### REQUIRED ACTION
Would you write out each line of the material below exactly, skipping every picture?

### GIVEN RECORDS
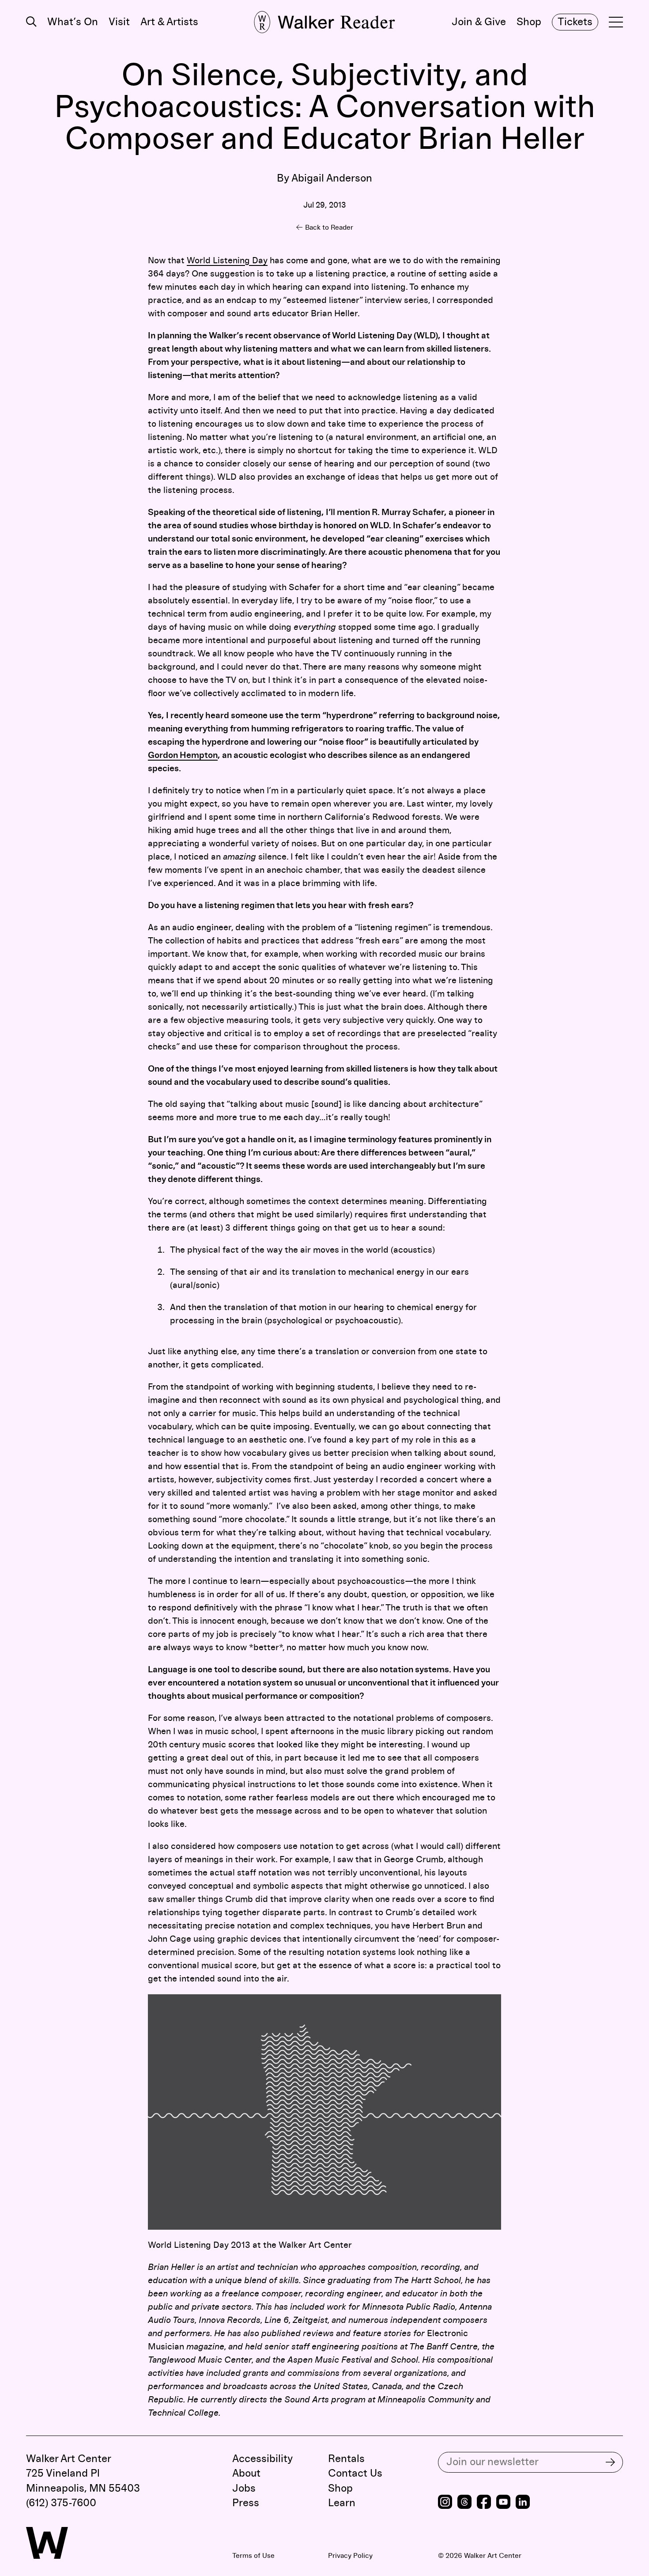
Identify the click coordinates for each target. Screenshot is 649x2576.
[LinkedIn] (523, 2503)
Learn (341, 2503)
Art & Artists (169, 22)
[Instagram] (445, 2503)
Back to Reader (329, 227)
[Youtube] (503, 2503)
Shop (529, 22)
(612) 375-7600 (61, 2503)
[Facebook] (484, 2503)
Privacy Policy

### TASK SOLUTION
Identify the click coordinates for each target. Screenshot is 649x2576.
[LinkedIn] (523, 2503)
Learn (341, 2503)
Art & Artists (169, 22)
[Instagram] (445, 2503)
Back to Reader (329, 227)
[Youtube] (503, 2503)
Shop (529, 22)
(612) 375-7600 (61, 2503)
[Facebook] (484, 2503)
Privacy Policy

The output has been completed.